Sheep Producers Australia refused to release the National EID (Sheep) Tag Procurement Scoping Report it commissioned, with SPA chair Andrew Spencer claiming it was not of high interest or priority for producers, although many participants “emphasised the need for timely resolution of this matter to enable thorough discussions on transitional EID support.”
Sheep Central has obtained a copy of the report (click here) that concluded maintaining the status quo in tag purchase systems presents a low risk to SPA, “although the potential to deliver low cost EID tags for producers will not be realised.”
The funding issue was one of many highlighted in the report, although industry participants noted that a Victoria tag tender system successfully delivered lower price EID devices for sheep, cattle and goat producers, and identified the enhanced biosecurity data benefits for government.
The report said the costs of developing and implementing a national tag tender and procurement system would vary greatly depending on the model chosen and be influenced by the business structure of the entity used and the complexity of the procurement process.
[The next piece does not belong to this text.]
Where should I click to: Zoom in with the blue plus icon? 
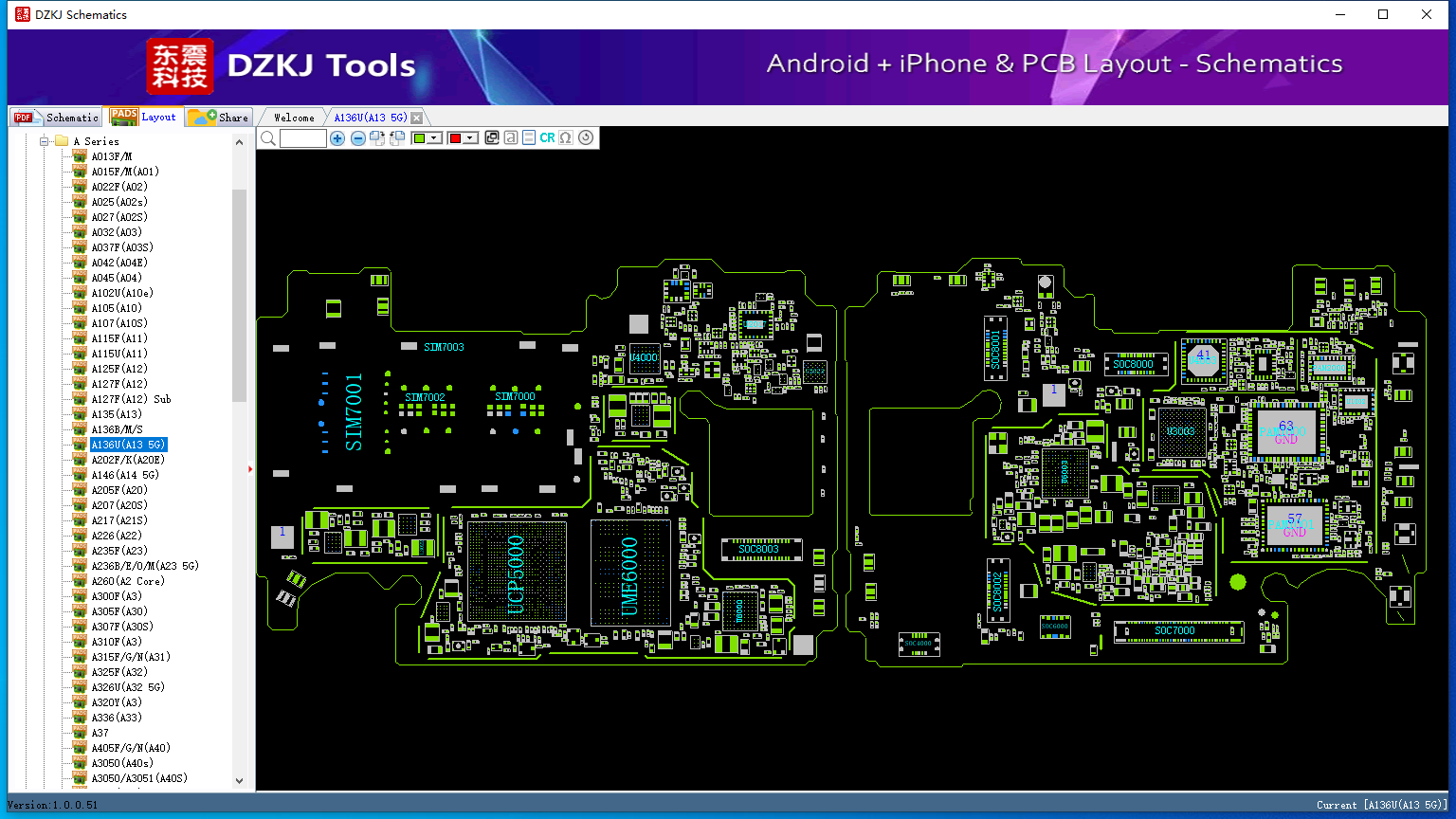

“This will also affect the associated fixed costs and throughput related variable costs.”
Many participants surveyed for the report noted concerns with the Victorian NLIS Tag Supply System, including its complexity and lack of transparency; additional ‘red tape’, including duplication of tag accreditation processes; ongoing reliance on rural retailers to provide technical support and customer service; business sustainability for tag suppliers; and, intervention into a market that already provides this service.
“Specific to the commercial tag purchase system, mixed feedback was provided regarding price transparency and consistency of mark-ups, along with minor issues regarding regulatory processes.”
However the report’s participants also raised concerns about the expenses related to a system like the Victorian National Livestock Identification System livestock tag tender or supply system replicated at a national scale, including; governance and operational costs; and, costs associated with supporting regulatory requirements across multiple jurisdictions.
“Additionally, most participants did not believe these costs should be supported by industry levies or government funds,” the report said.
“Several participants did not believe that a new system should be established to replace a service that was already being provided by the market, and most indicated that it would not be palatable for a body implementing this system to make a profit (cost recovery only).”
The report said the majority of participants from all sectors agreed that the provision of government financial support to producers and across the supply chain during the transitionary phase of implementing EID regulation was critical to support efficient adoption of new regulation.
“Responses were mixed as to whether this should translate to direct support of EID tag costs.
“Longer term, participants acknowledged that government resources were finite and the costs of EID devices and associated equipment would likely become a cost of doing business,” the report said.
The report said more than half of the participants supported all NLIS species being included in a national tag tender and/or procurement system, should it be developed, with a smaller number supporting only small stock.
“A quarter of participants did not respond, as they did not support the system or did not have a position.
“Many participants believed that expanding the system to include more species would lead to increased complexity and cost, and most were in favour of the sheep industry recovering costs associated with including additional species,” the report said.
“However, they also acknowledged that some species already had mature systems and may not see benefit in joining.”
SPA and risk
The report said it is likely that the proposed national tag tender and procurement system, if managed by industry, would be a voluntary scheme making it highly susceptible to market forces (including losing market share) as other participants enter the market, or in this case, already exist.
“If a national tag tender and procurement system operates on a voluntary basis for both customers and suppliers, any organisation aiming to create and implement such a system must determine if a robust business case exists for the initiative.”
The report said the business case presented serves as an assessment tool to appraise the competitiveness of the proposed national tag tender and procurement system in a mature and densely populated market.
“While SPA may consider additional guidance on specific aspects, incorporating stakeholder feedback into the business case structure points to a significant level of risk, particularly concerning the value proposition, objectives, and the associated costs in establishing and sustaining the proposed national tag system.”
A national system modelled on the Victorian NLIS Tag Supply System is complex and carries significant inherent risks, particularly value proposition, objectives and cost, the report said.
“A group buying approach is less complex but still entails business risk as it will face significant competition in a dense market, necessitating a clear value proposition and commercial support (suppliers and customers) for success.
“A “compare the market” approach is relatively low in risk, functioning primarily as an information provider and connection point for producers and tag manufacturers.”